Either the president is delusional, or he is willing to knowingly tear down the democracy to deny that he is a loser. Either way, everyone else in a position of trust has a responsibility to defend the nation’s democratic system against Mr. Trump’s sustained assault. Some Republicans, mostly at the state and local levels, have done so, at times under extreme public scrutiny, counting the votes and refusing to manipulate the electoral process to overturn the popular will. For conscientiously overseeing the vote in his state — and standing up for its integrity against baseless attacks from Mr. Trump and the state’s two U.S. senators — Georgia Secretary of State Brad Raffensperger and his family have received threats. He and other election officials have had to accept security details.

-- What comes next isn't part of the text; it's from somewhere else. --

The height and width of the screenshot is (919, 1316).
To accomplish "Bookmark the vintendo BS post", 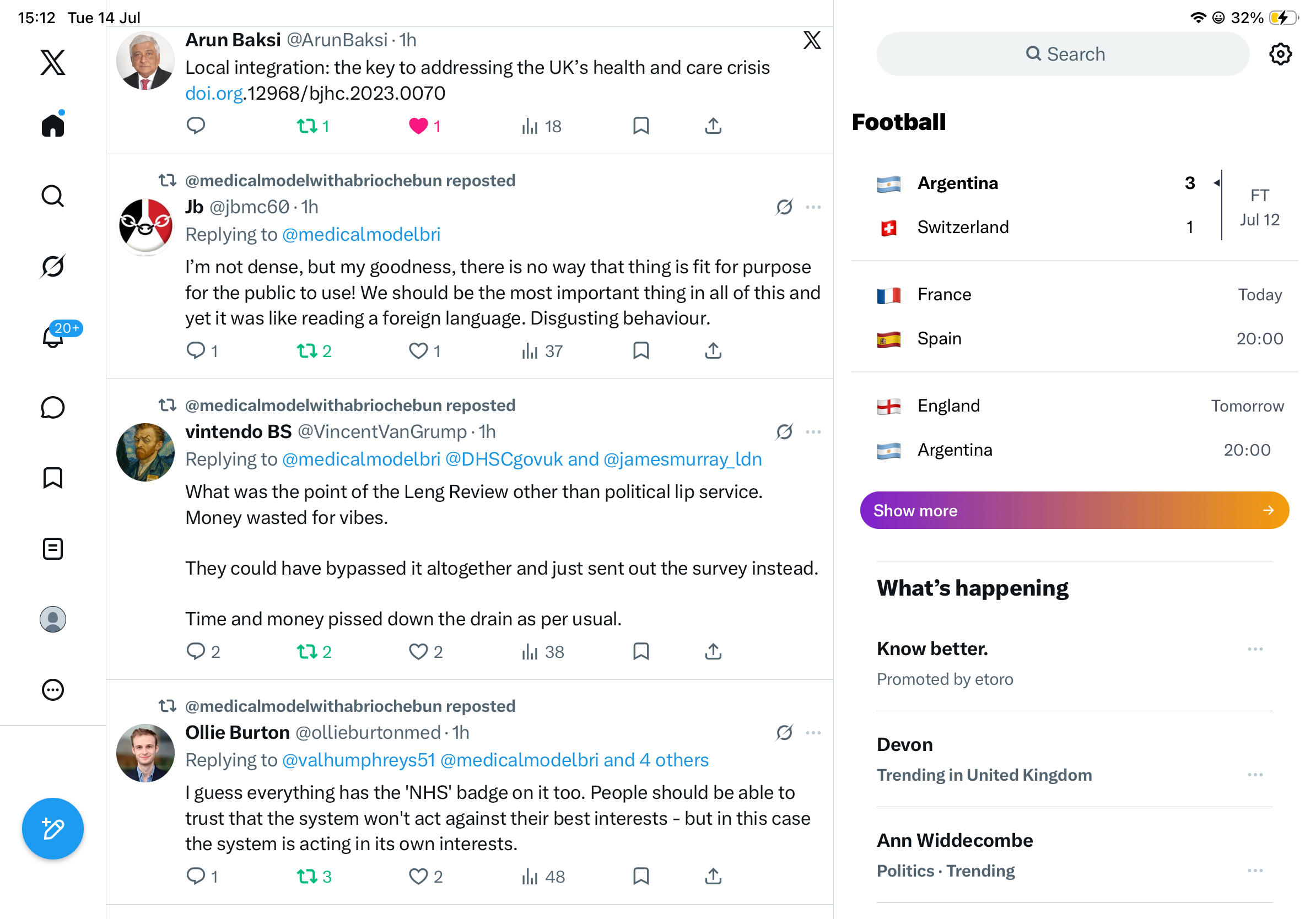I will click(641, 651).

“It’s time to stand up and be counted,” Mr. Raffensperger said. “Are you going to stand for integrity? Or are you going to stand for the wild mob? You wanted to condemn the wild mob when it’s on the left side. What are you going to do when it’s on our side?”
The response of most national Republican “leaders” has been to sit on the sidelines, or worse. Three weeks after the major networks called the race for President-elect Joe Biden, Sen. Roy Blunt (R-Mo.) refused Sunday to refer to Mr. Biden as president-elect, arguing that the label is not “significant.” He managed to admit that the election was not “rigged,” but he also claimed that “there may have been ballots that shouldn’t have been cast” in Georgia and that “there were some things that were done that shouldn’t have been done. And I think there was some element of voter fraud.”
The label matters, and so does GOP senators’ endorsement of the fiction that fraud and irregularities are a substantial problem. Should Mr. Trump persuade millions of Americans that the voting system is corrupt, he could inaugurate an era of dangerous instability; a future candidate in a closer election might succeed in overturning a fair vote by exploiting the doubts and leveraging the fear that the president has instilled.
For weeks, Republicans dodged by saying Mr. Trump was entitled to make his case in court. Well, he has had his chance. He has failed. Judges, including those appointed by Mr. Trump, have made clear the election was not stolen. The dodge has run its course.
“I think the democratic process is strong and can certainly survive this discussion,” Mr. Blunt said. That would be true if he and others would stand tall and refute Mr. Trump’s toxic lies. As long as they allow the poison to circulate, they are abetting the weakening of that democratic process.